Although Bernosky praised recent expansions in voter access, he cautioned against possible security pitfalls. He pointed to problems with the rollout of the DMV’s Motor Voter program in 2018, which automatically registered eligible residents to vote when signing up for a driver’s license or state identification. The program incorrectly registered thousands of voters with faulty information, including some who were not eligible to vote, including noncitizens.
A supporter of former President Trump, Bernosky acknowledged the threat of election deniers after pro-Trump mob attacked the U.S. Capitol on Jan. 6, 2021, to prevent Congress from formalizing Joe Biden’s victory but said they do not represent the majority of conservative voters in California.
To erase any lingering skepticism in the electoral process, he said he plans to tighten voter rolls, making sure there are no duplicate names, and enhance the signature verification process.
He also called for prosecution of any individual who attempts voter fraud.
“I just want to remove any doubt about the quality of our elections,” Bernosky said.
Weber assured that her predecessors already audited and fixed issues with the DMV program, which in its first year, registered more than 1 million voters.

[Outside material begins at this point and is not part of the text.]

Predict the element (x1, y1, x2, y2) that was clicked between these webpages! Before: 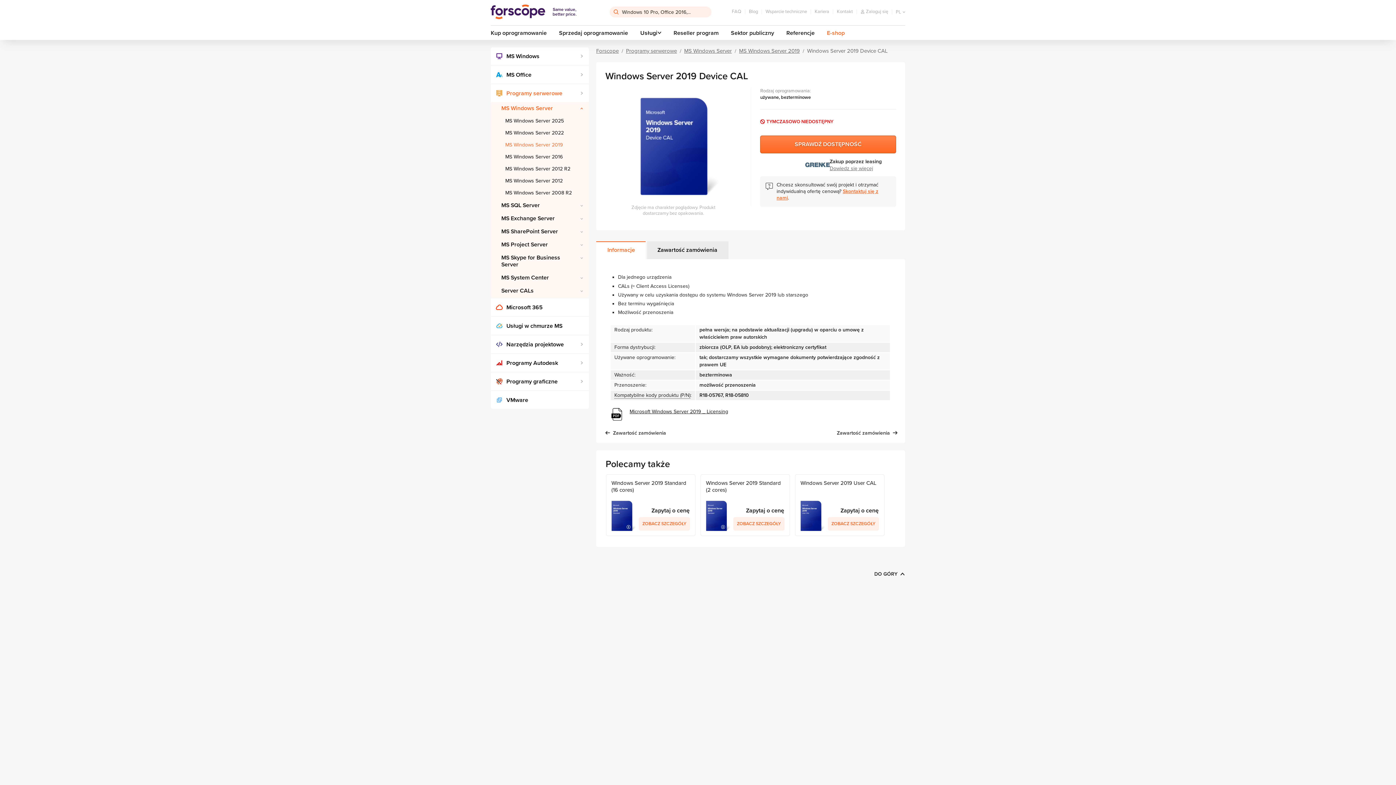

She said there is room to improve the system of counting votes, which she admitted has its glitches but pointed to the June primaries as proof of a smooth, safe election system.
Around voter security, she said her office has always taken seriously any threats against polling sites and its workers, which are investigated by state and federal law enforcement.
She said some poll workers in communities with smaller populations dealt with verbal altercations and people demanding to count the ballots.
“We’re pretty vigilant in making sure that people are not obstructed from coming in to vote, that they’re not obstructed with regards of putting their ballot in the ballot box, and anyone who does is violating the law,” she said.